→ **TASK**: Pull out the text lines of every item below and reproduce them word for word, leaving the pictures out of your answer.

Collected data
◇ ◇ ◇ ◇

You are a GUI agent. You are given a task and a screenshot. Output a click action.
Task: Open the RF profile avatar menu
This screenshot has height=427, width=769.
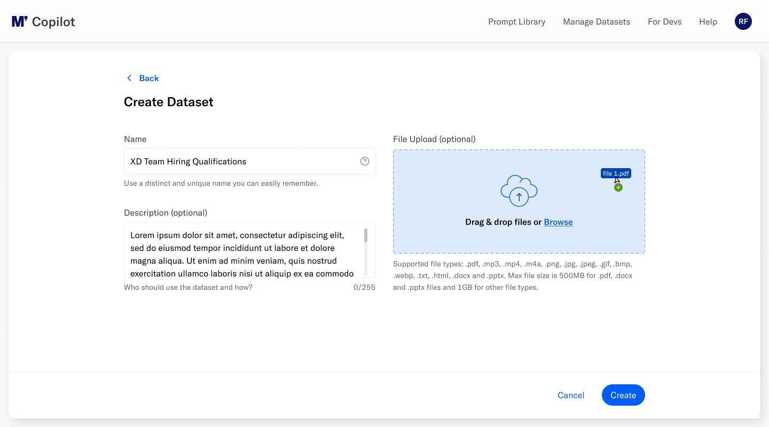click(x=743, y=21)
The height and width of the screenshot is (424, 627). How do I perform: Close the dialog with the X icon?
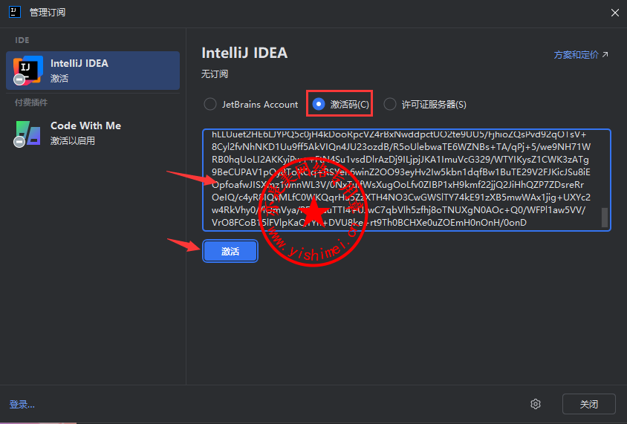pyautogui.click(x=614, y=12)
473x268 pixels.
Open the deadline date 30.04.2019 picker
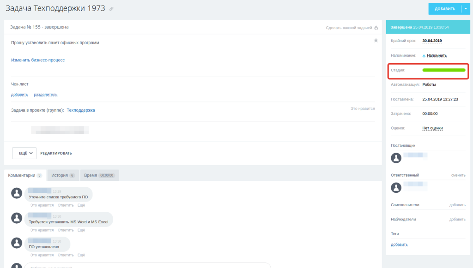click(432, 41)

◇ ◇ ◇ ◇

→ **SOLUTION TO THIS TASK**:
You are a GUI agent. You are given a task and a screenshot. Output a click action.
Task: Open the RF profile avatar menu
This screenshot has height=427, width=769.
click(x=743, y=21)
The height and width of the screenshot is (424, 627). How do I perform: Close the dialog with the X icon?
pyautogui.click(x=614, y=12)
473x268 pixels.
Open the deadline date 30.04.2019 picker
click(432, 41)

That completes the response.